Bonjour à tous et à toutes,

Pour faire suite à mon article précédent concernant les biais dans l’intelligence artificielle [1], je vais approfondir la réflexion éthique sur les IA en abordant la question de l’interprétabilité ainsi que de l’explicabilité des modèles. L’objectif de cet article est d’identifier les problématiques que peuvent causer un modèle non “explicable” et de voir les solutions existantes tel que LIME ou SHAP.

Texte : à gauche “PERFORMANCE”, à droite “INTERPRÉTABILITÉ”

Enjeu et contexte

L’une des questions éthiques qui est très souvent évoquée dans notre monde moderne est celle de la transparence. En effet, avec l’arrivée de la RGPD (Règlement général sur la protection des données) [2] en mai 2018, il est nécessaire de pouvoir expliquer la prédiction ou décision d’une intelligence artificielle à un client ou simple utilisateur de l’IA.
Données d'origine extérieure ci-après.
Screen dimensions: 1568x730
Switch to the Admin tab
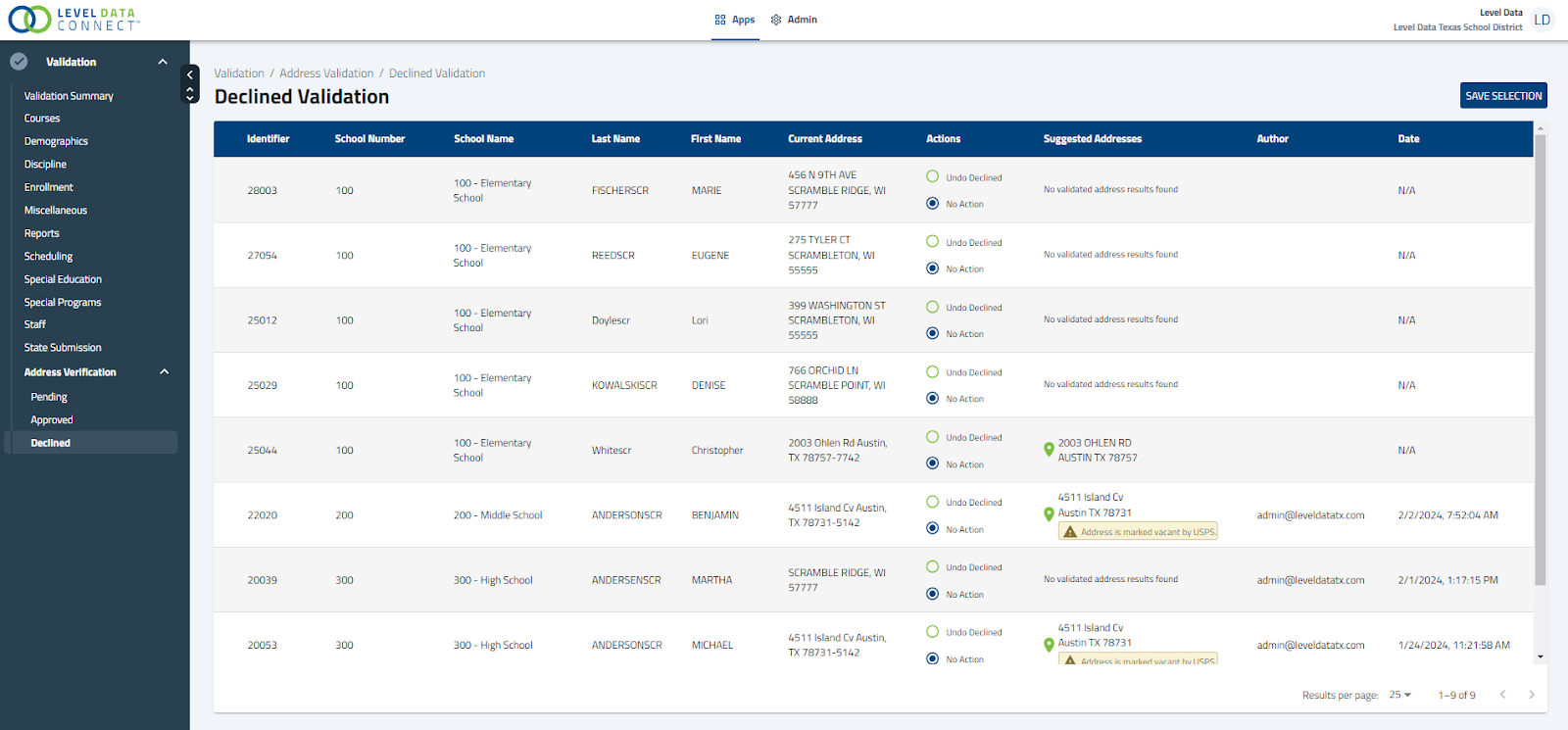coord(794,20)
Par exemple, un client souhaite faire un prêt immobilier et le banquier saisi les informations concernant ce client et l’algorithme indique que cette personne ne peut pas recevoir le prêt, dans cette situation le client peut légitimement demander pourquoi cette réponse a été donnée. C’est alors que trois possibilités se présentent : la première étant “la pire”, le banquier n’est pas capable d’expliquer ce choix de l’IA. La seconde serait que le modèle donne une explication mais peu rationnelle comme le fait que le client possède une voiture bleue. Enfin, la dernière possibilité, qui est la plus “juste”, serait que le modèle fournisse une explication cohérente et pertinente.

Cet exemple montre la complexité que peut poser cette réflexion et elle engage à réfléchir sur des questions concernant les outils que nous utilisons au quotidien : “Pourquoi YouTube me conseille cette vidéo ?”, “Pourquoi je vois cette publication sur Facebook ?”, etc.

Quelle est la différence entre l’interprétabilité et l’explicabilité ?

Depuis plusieurs années, le machine learning se répand à très grande vitesse dans les entreprises et bien sûr la tendance vise à la performance. Le problème est que cette course à la performance peut également faire perdre du sens au modèle c’est-à-dire qu’il devient très compliqué d’expliquer comment le modèle a obtenu un tel résultat.

Arriver à expliquer son modèle est donc devenu primordial afin de bien comprendre le modèle et également de permettre de renouer un dialogue entre les architectes des modèles, les data scientists, et les experts métiers.

Interprétabilité

Ce terme est essentiel pour un modèle d’intelligence artificielle, “en logique mathématiques, l’interprétabilité est une relation entre les théories formelles qui exprime la possibilité d’interpréter ou de traduire l’une en l’autre.” (Définition Wikipédia [3])

La notion d’interprétabilité reste alors mathématiques, il est possible de la traduire par : comprendre comment le modèle fonctionne mathématiquement. Il existe une grande quantité d’algorithmes pouvant être utilisés en machine learning et il est important de savoir que plus un modèle est performant, généralement, il devient plus difficile de l’interpréter.

Le graphique ci-dessus rentre dans le détail dans la comparaison sur les différents algorithmes de machine learning, entre leur performance (axe des ordonnées) et leur interprétabilité (axe des abscisses). L’observation qu’il est possible de tirer de cette image est la corrélation entre ces deux informations : plus la performance est élevée, moins le modèle est interprétable.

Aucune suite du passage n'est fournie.